Vincent Valdez Paints a Haunting Call to Action

click to enlarge Vincent Valdez Paints a Haunting Call to Action
Vincent Valdez, The Strangest Fruit
If you follow the contemporary art scene, it’s safe to assume you’re already familiar with the powerful work of San Antonio-born, Houston-based artist Vincent Valdez. Exhibited at Brown University’s David Winton Bell Gallery in 2013 and at Artpace the following year, Valdez’s arresting exhibition “The Strangest Fruit” comprised large-scale, full-body portraits of the artist’s friends suspended as if by invisible nooses — a reference “the lost/erased history of lynched Mexicans and Mexican-Americans in the state of Texas from the late 1800s well into the 1930s.” Dressed in contemporary street clothes, Valdez’s suspended subjects effectively brought a sinister past into modern times to function as a pointed reminder.
click to enlarge Vincent Valdez Paints a Haunting Call to Action
Vincent Valdez, The City I

In certain ways, his epic, 30-foot-long painting The City I — which took 11 months to complete and anchors his new Houston show “The Beginning Is Near (Part I)” — feels cut from the same cloth. Famously described by The New York Times as “a selfie for 21st-century America,” the wall-sized, entirely black-and-white work confronts gallery-goers with a gathering of Ku Klux Klan members upstaging (or “photo-bombing” as Valdez suggests) an anonymous cityscape populated by a sole cellular tower and twinkling lights in the distance. Admittedly, it’s difficult to stand in front of one of Valdez’s paintings or drawings without feeling awestruck by his mastery of realism, yet making inevitable eye contact with his hooded haters is disturbing, even frightening. Shuffling by The City I, details both telling and mysterious emerge — among them: a hooded baby wearing Nikes and clutching a Pikachu, a lone unmasked figure, a hunting dog, an aluminum can and a truck with its lights on.  

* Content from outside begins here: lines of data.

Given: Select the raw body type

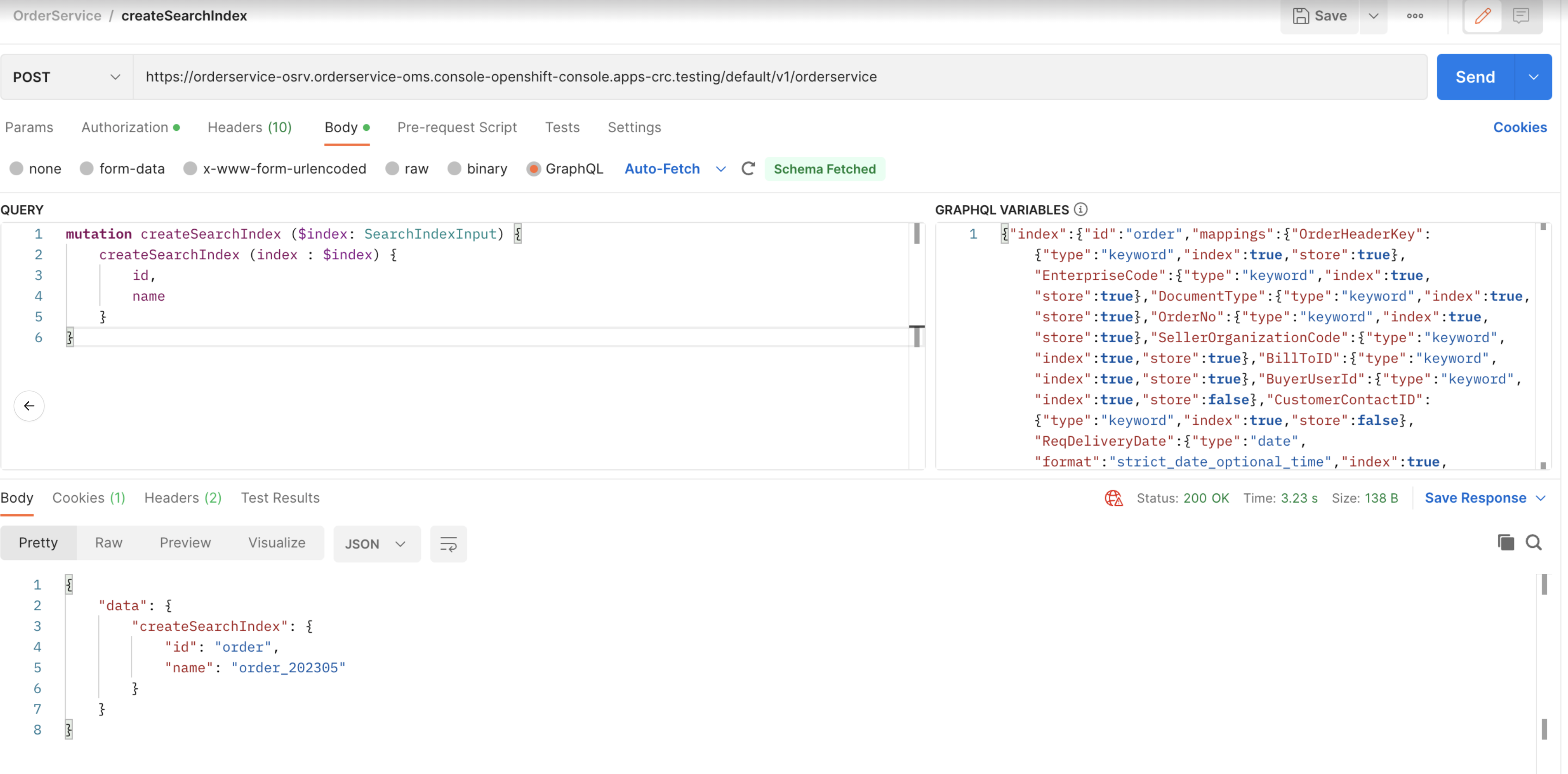Looking at the screenshot, I should (x=393, y=169).
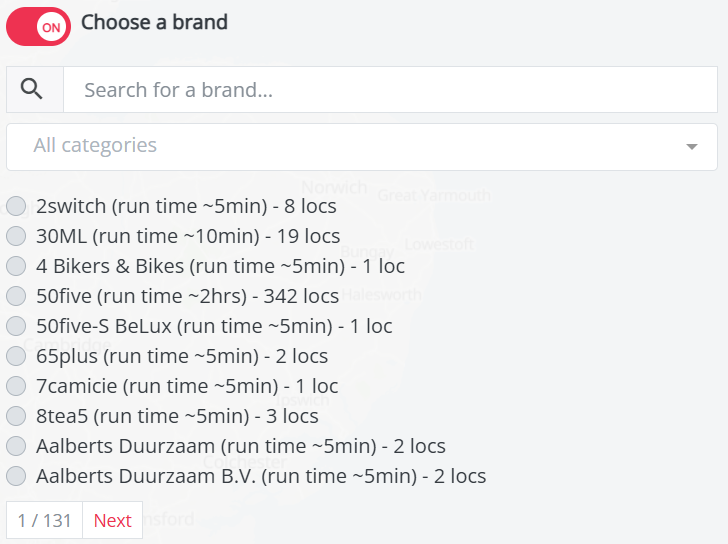This screenshot has width=728, height=544.
Task: Choose the 7camicie brand option
Action: 16,387
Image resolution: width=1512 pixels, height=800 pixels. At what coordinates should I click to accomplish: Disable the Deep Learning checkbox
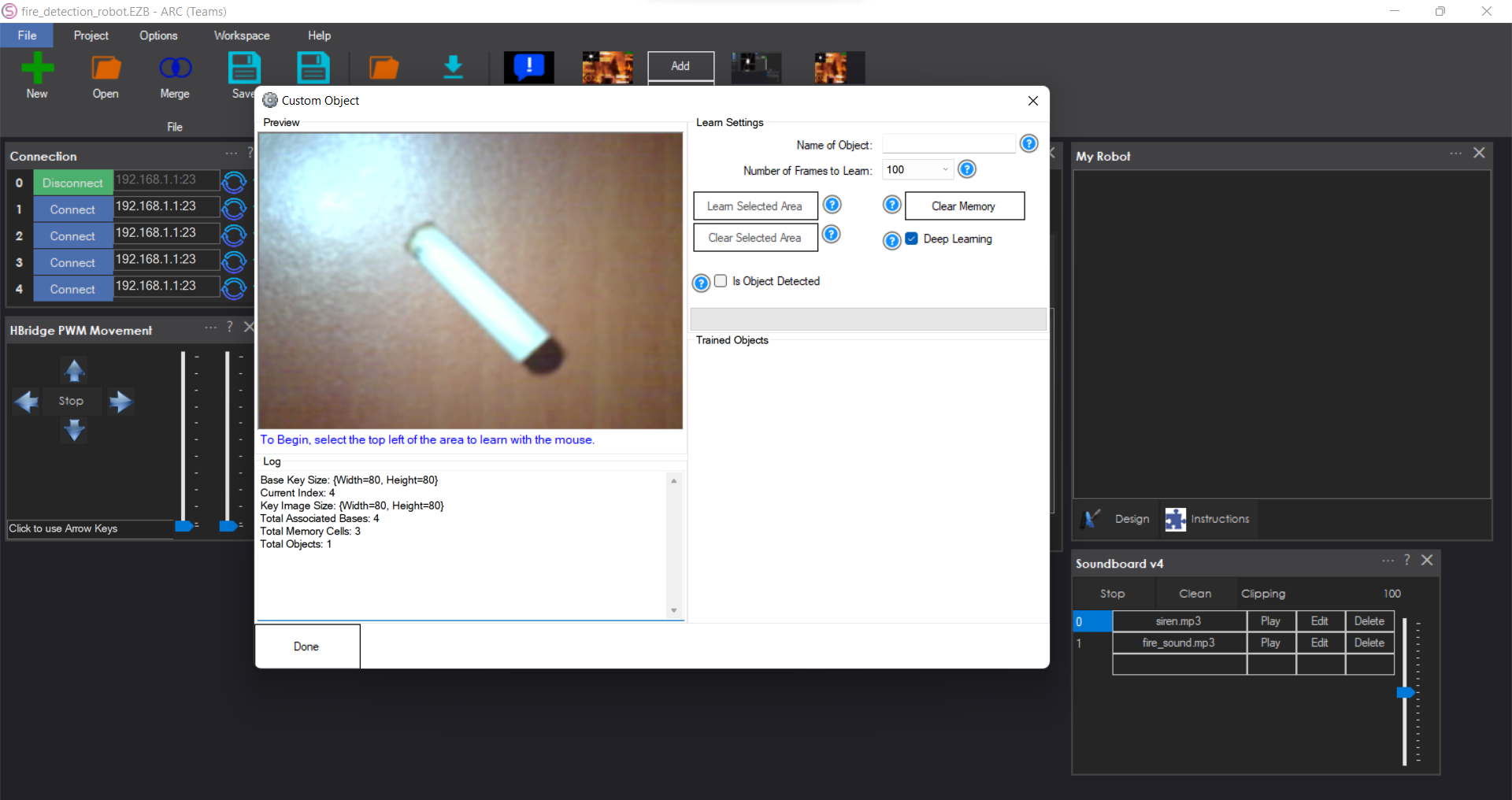(x=912, y=239)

click to enlarge Vincent Valdez Paints a Haunting Call to Action
Vincent Valdez, (Detail) The City I

In a Q&A included in the exhibition notes, Washington and Lee University art history professor Andrea Lepage asks Valdez if he considers The City a call to action. His response: “The City is a testament of what I witness in American society. I think it is safe to say that much of my work resonates like an alarm that rings nonstop in my head. I must depict what I witness. This is my call to action, to get up and speak up.”

click to enlarge Vincent Valdez Paints a Haunting Call to Action
Vincent Valdez, (Detail) The City I

“Vincent Valdez: The Beginning is Near (Part I)”
Free, Sept. 9 - Oct. 8, 11am-6pm Tue-Sat, David Shelton Gallery, 4411 Montrose Blvd., Suite B, Houston, (713) 393-7319, davidsheltongallery.com.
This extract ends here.